Only one stretch of the listing below is wanted. Begin at the line that has "Critic's Corner (184, 669)", stop after the line that has "Back Issues (197, 245)", and repeat every line in between exactly.

==== Exercise input ====

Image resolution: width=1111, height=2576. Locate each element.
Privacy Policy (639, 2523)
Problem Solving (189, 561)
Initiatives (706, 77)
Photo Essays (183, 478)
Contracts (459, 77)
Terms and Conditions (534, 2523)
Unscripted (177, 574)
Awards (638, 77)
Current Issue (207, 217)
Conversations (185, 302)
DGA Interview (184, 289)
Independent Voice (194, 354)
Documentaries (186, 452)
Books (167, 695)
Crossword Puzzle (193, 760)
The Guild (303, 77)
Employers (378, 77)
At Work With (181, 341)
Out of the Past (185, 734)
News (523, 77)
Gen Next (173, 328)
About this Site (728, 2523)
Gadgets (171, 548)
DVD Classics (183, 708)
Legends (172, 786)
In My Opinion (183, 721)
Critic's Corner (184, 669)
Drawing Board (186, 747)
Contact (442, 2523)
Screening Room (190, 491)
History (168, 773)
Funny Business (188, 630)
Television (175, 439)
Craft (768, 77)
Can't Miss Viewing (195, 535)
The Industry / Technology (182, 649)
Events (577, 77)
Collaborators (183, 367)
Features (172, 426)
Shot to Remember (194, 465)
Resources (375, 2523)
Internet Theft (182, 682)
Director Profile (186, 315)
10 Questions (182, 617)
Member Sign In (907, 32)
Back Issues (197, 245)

====
==== Exercise input ====

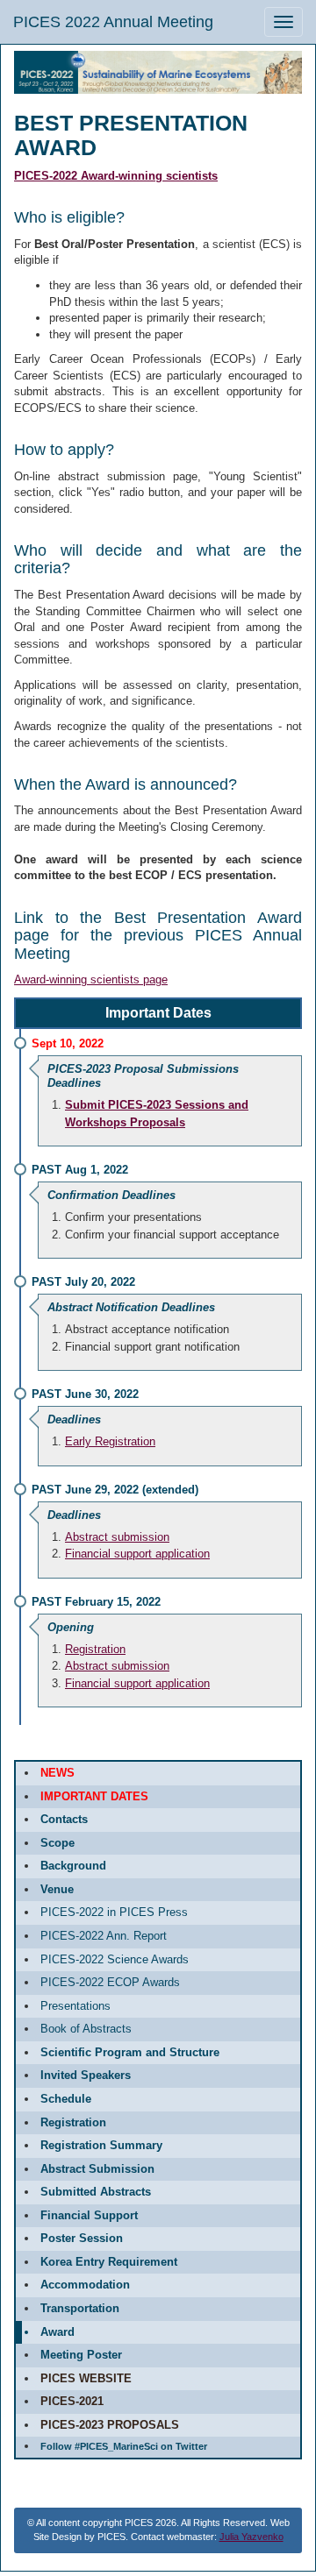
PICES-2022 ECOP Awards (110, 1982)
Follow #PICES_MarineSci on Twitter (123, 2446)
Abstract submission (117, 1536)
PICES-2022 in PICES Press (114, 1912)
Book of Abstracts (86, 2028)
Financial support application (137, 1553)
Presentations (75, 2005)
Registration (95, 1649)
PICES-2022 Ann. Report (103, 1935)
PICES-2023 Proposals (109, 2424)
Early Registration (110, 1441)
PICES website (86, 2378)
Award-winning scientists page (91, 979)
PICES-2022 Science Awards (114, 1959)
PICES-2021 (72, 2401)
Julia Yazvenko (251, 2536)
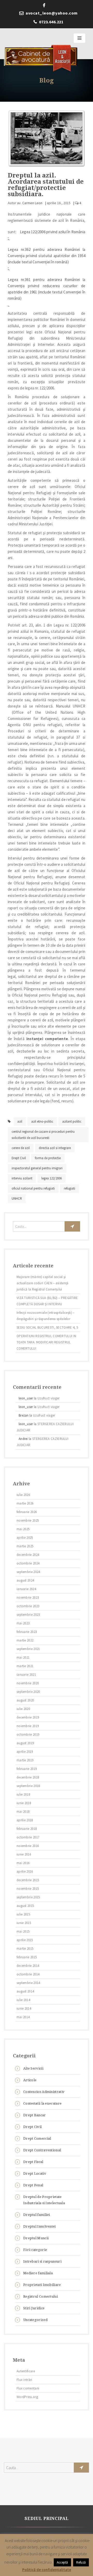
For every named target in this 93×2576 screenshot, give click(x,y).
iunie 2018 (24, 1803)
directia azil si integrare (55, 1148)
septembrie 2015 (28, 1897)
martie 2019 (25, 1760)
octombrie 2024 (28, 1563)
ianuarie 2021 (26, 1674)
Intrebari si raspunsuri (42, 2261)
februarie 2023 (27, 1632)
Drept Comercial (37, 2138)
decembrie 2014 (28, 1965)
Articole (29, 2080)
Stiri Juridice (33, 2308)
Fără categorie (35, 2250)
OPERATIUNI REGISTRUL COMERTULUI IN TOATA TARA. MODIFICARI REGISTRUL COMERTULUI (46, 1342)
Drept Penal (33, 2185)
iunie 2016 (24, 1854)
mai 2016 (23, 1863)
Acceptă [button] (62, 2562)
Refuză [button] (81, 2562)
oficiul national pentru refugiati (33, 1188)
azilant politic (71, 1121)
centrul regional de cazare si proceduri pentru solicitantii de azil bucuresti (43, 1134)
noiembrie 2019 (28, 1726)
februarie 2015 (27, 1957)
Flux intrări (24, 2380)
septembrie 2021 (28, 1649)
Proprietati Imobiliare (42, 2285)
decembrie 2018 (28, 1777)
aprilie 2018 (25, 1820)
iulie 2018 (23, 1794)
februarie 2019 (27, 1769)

====

→ Written response
Critic's Corner (184, 669)
Drawing Board (186, 747)
Contact (442, 2523)
Screening Room (190, 491)
History (168, 773)
Funny Business (188, 630)
Television (175, 439)
Craft (768, 77)
Can't Miss Viewing (195, 535)
The Industry / Technology (182, 649)
Events (577, 77)
Collaborators (183, 367)
Features (172, 426)
Shot to Remember (194, 465)
Resources (375, 2523)
Internet Theft (182, 682)
Director Profile (186, 315)
10 Questions (182, 617)
Member Sign In (907, 32)
Back Issues (197, 245)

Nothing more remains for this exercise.